In Third Division Award 4529, this Board noted that the purpose of requiring the Carrier to give a reason for its disallowance is to permit the Organization to “determine the relative merits of the parties’ respective contentions and help determine whether or not an appeal is desirable.” When the Carrier fails to comply


with this obligation, the Board has held that the proper remedy is to sustain the claim, without regard to the underlying merits of the claim. Id.


When the Carrier provides an answer that fails to constitute a reason under the provisions of the Agreement, the initial claim must be sustained. In Third Division Award 11986, this Board found that “We find no basis for claim in this case, therefore your claim must be denied,” failed to provide sufficient reason for the disallowance. The Board wrote,


“There was no way Claimant could tell from that statement what he was required to meet. Did it mean basis in fact, basis in law, identity of claimant, or what did it mean?


We hold that it was too indefinite, uncertain and general to constitute a reason under the provisions of the agreement.”


In Award 1 of Public Law Board 34, the Carrier’s disallowance stated, “You have not furnished written proof that this alleged violation occurred as claimed; therefore, in the absence of such written proof the time slip is returned to you declined.” The Board found that the reason given was not a “reason” as contemplated by the Agreement, as it failed to frame the issues in dispute.

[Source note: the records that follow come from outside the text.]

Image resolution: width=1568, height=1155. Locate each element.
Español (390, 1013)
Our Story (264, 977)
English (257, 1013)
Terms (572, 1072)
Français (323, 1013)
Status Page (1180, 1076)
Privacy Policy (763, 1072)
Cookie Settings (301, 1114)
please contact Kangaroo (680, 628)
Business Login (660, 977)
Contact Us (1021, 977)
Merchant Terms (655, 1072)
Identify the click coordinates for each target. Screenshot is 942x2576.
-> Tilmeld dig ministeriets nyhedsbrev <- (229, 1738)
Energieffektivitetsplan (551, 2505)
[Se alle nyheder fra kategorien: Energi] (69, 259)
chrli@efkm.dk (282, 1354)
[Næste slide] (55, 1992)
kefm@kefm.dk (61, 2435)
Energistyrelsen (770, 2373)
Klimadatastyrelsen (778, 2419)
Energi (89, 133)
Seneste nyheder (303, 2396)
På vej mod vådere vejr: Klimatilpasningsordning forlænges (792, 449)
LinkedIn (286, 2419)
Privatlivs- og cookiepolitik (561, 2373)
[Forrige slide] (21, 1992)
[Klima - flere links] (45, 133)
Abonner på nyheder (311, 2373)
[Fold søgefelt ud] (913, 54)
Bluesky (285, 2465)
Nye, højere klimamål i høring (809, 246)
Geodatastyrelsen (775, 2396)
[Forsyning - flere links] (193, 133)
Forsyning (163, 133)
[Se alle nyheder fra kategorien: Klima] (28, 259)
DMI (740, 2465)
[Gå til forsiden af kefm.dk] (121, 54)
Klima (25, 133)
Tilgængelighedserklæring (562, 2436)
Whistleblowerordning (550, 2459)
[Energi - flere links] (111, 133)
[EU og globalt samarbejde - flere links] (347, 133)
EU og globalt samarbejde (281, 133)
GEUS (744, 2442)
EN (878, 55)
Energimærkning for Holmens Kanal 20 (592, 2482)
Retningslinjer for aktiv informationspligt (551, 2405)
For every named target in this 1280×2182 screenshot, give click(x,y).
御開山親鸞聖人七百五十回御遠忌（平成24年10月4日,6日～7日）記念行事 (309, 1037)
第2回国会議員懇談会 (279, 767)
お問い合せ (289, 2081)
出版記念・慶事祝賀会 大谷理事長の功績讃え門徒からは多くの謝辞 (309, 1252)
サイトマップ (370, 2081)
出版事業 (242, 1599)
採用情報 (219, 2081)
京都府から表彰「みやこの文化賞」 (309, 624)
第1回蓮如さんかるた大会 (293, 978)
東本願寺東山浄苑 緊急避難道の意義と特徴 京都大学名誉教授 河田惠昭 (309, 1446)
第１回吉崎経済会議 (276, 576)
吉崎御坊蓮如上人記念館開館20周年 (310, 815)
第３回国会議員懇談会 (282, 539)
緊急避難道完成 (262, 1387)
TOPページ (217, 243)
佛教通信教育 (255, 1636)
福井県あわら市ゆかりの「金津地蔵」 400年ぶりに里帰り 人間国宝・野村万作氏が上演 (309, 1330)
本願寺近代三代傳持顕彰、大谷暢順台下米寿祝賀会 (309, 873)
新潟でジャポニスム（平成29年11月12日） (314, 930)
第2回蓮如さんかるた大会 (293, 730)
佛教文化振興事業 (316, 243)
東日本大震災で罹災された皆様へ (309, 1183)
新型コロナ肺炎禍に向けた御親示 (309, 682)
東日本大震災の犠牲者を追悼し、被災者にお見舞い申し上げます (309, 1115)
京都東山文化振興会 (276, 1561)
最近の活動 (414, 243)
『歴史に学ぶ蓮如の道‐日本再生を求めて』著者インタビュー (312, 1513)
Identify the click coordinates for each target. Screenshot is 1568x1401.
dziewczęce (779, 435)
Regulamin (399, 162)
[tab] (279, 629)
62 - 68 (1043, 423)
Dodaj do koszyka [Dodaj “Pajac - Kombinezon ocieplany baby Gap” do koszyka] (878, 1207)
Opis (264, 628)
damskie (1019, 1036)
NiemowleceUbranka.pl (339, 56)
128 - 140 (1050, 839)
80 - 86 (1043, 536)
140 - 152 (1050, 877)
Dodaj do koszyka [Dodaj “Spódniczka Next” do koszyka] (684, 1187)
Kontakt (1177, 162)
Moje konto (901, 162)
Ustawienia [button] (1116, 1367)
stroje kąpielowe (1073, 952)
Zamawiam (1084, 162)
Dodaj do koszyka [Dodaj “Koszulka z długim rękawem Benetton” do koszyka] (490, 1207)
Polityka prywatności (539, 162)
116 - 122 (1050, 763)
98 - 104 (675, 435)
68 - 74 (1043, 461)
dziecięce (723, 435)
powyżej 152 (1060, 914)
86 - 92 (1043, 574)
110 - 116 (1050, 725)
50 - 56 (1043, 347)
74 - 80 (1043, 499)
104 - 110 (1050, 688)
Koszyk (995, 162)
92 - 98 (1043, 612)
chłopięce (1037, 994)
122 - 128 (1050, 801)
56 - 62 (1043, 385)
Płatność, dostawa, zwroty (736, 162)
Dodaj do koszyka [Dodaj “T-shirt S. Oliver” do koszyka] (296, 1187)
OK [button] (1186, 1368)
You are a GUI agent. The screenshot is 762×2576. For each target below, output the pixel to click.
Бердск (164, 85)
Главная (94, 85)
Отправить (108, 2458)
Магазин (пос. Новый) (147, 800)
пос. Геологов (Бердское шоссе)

In Award 206 of Public Law Board 7163, the Carrier presented a disallowance which ostensibly covered seven separate claims. That Board concluded,


“This Rule requires the Highest Designated Labor Relations Officer to provide the reason for the denial of a claim. It is not sufficient to merely state that the claim is denied. Our review of the denial letter issued by Pastza shows that the reason for denying this particular claim was not stated in the letter. Instead, this appears to be a form letter for the purpose of denying several unrelated claims.”


The disallowance presented by the Carrier in the instant claim appears to apply to the Claimant but refers to him as “claimants.” The “reasons” are the same boilerplate rationales given for denial in many, if not nearly all, of the Carrier’s disallowances. The Organization included other identical letters sent in response to other claims in the on-property handling. Whether the claim was for overtime or an


unjust treatment hearing, the Carrier’s responses were indistinguishable. Here, the Carrier’s disallowance does not refer to the Unjust Treatment Hearing.


Such pro forma handling does little to frame the issues in dispute or to determine the relative merits of the parties’ positions. We hold that where the Carrier issues nothing more than a blanket denial letter setting forth only a boilerplate explanation for the denial which does not address the claim in any specific manner, it fails to give reasons for the disallowance. While we hesitate to sustain a claim on technical grounds, the parties themselves agreed what must occur when the Carrier fails to timely disallow the claim as contemplated.


The claim must be allowed as presented but shall not be considered as a precedent or waiver of the contentions of the Carrier as to other similar claims or grievances in the future.


AWARD


Claim sustained.


ORDER


This Board, after consideration of the dispute identified above, hereby orders that an award favorable to the Claimant(s) be made. The Carrier is ordered to make the Award effective on or before 30 days following the postmark date the Award is transmitted to the parties.


NATIONAL RAILROAD ADJUSTMENT BOARD

By Order of Third Division Dated at Chicago, Illinois, this 23rd day of October 2020.